I remember driving forever miles around Marquette, my Subaru packed to the ceiling with race gear, water coolers, food, trail-marking flags, and tons of other “needed items.” I recall running frantically into grocery stores for ice, beer, and lunch supplies; a 5 a.m. trip to Walmart to get a rudimentary first aid kit; keeping up with all the of aid station needs for pickles, potatoes, M&Ms, etc, etc, etc., and then finally collapsing into bed that night, after each racer was in and the start/finish line cleaned up.
I wish I could say it ended there. On the verge of collapse after holding the event together by a shoestring that first year, we took all the gear, food, flags, and everything else that went into the event and stuffed it into the garage. We were so burned out by the experience we could barely look at it for at least a week. The leftover bananas were, I remember, unceremoniously dumped on the kitchen counter and resulted in a fruit fly invasion that lasted all winter. Andy started picking through the debris the following week, as fast as one can with two little children at home. I think, but am not entirely certain, that we were finally able to park inside the garage once the legendary snow of the Upper Peninsula came along that winter.
Fast forward another seven years, and we are still at it. The race has gone on through the birth of two more of our children, a house addition, significant illnesses of several key volunteers, and more. There have been years with minivan flat tires, poopy diaper blowouts at the trail head and toddler meltdowns “when I just need to get these lunches delivered!” And that’s just been the stuff on my end. Looking back, though, not everyone gets to see something they’ve worked so hard on become such a success. And that’s exactly what it has become.

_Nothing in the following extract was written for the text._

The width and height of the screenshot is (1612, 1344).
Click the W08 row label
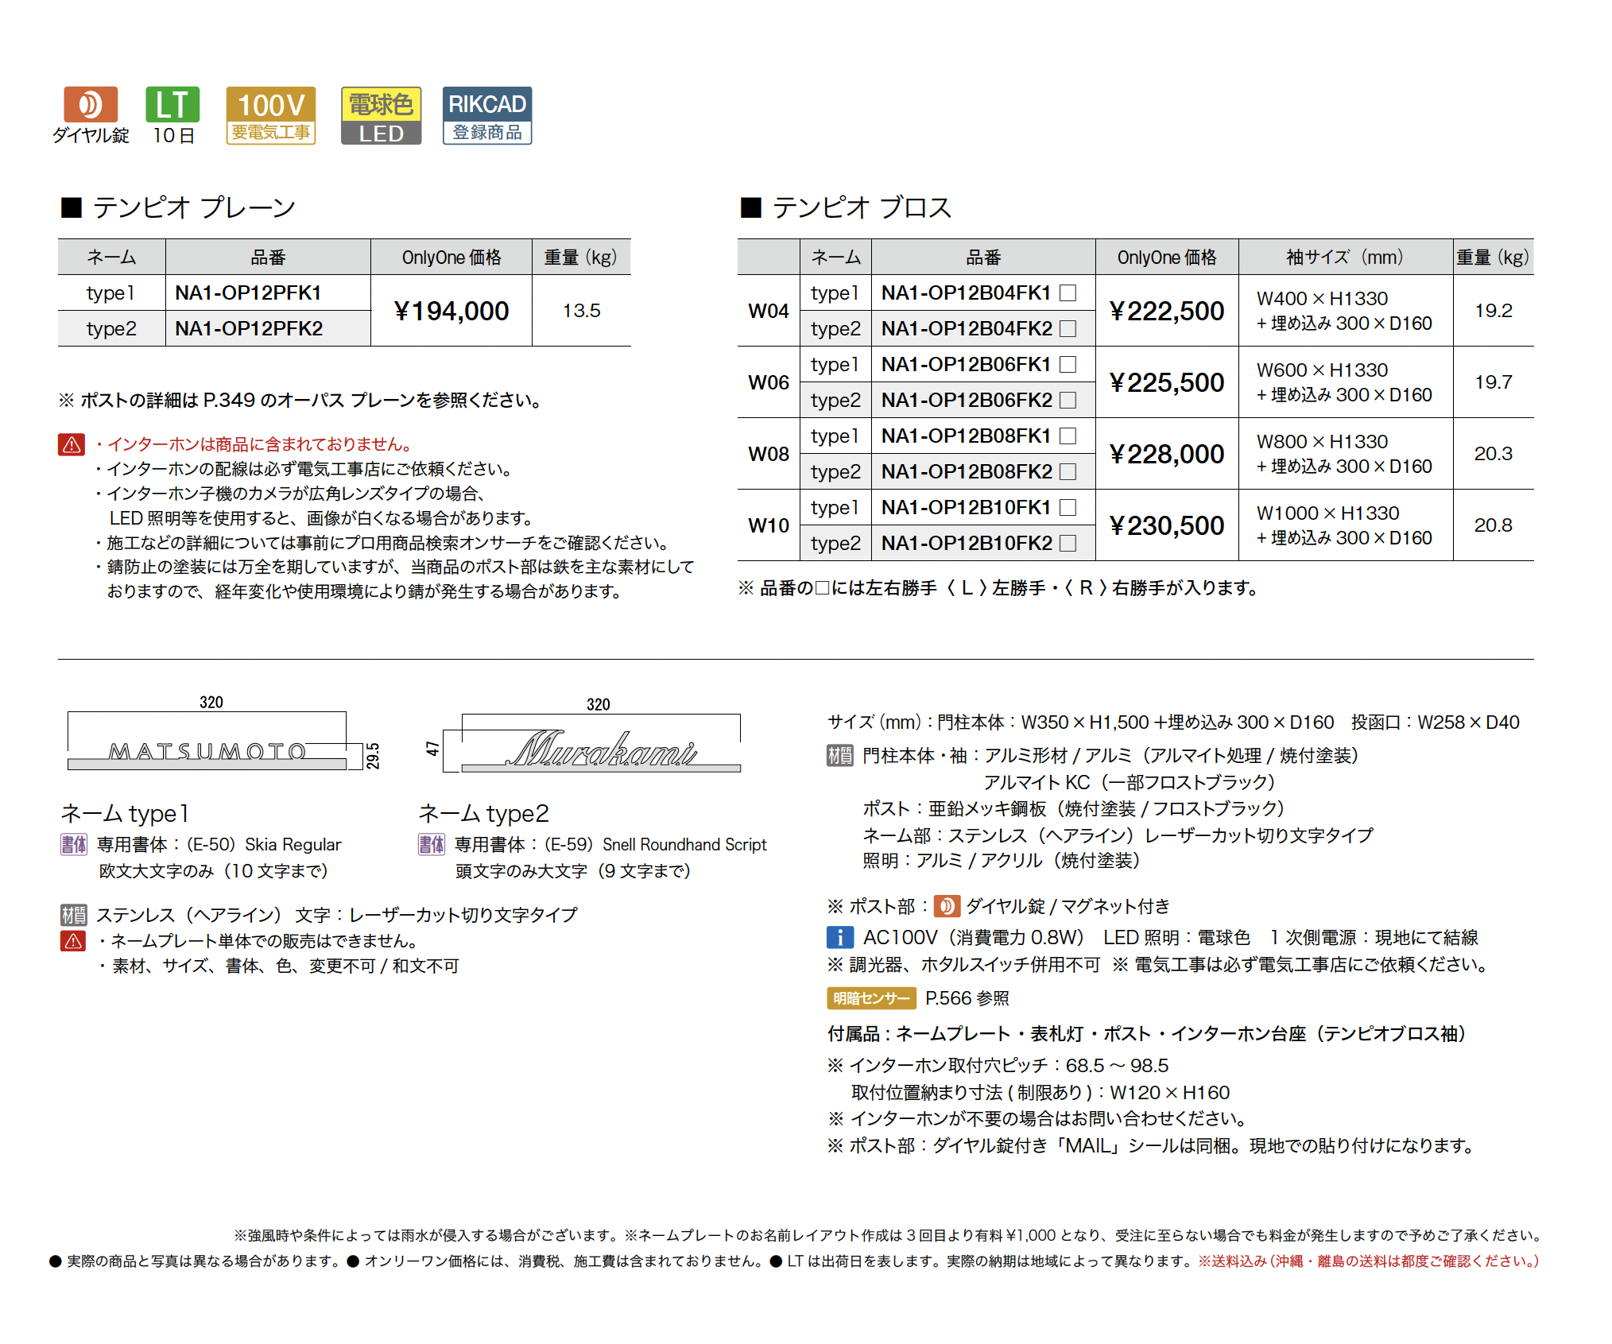pos(768,454)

Through the support and involvement of countless volunteers who have become life-long friends, the event has become something that people from all over the United States look forward to every year as “the” Midwest ultra in August (I’m sure I’m a little biased on that one).

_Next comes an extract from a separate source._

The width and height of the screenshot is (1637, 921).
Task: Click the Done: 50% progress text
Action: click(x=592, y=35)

My contribution has definitely become less as the years have gone by, the number of small children in our household have gone up, and the number of people invested in the success of the race has skyrocketed. I still make it a point every year to make homemade sandwiches to bring to all the volunteers at every aid station, and now my children take great pride in helping with this, as their contribution to “Dad’s Race.” The life lessons they are learning watching their father help to bring such an event to fruition every year are invaluable.
We still say every year: “Do we do it again?” but not with the same sense of burnout with which it began. We may someday decide to have someone else “take the reins” so we can focus more on kid stuff as they get older, but the race will remain a bright, significant part of mine and my children’s young lives when we retell the story of their childhoods.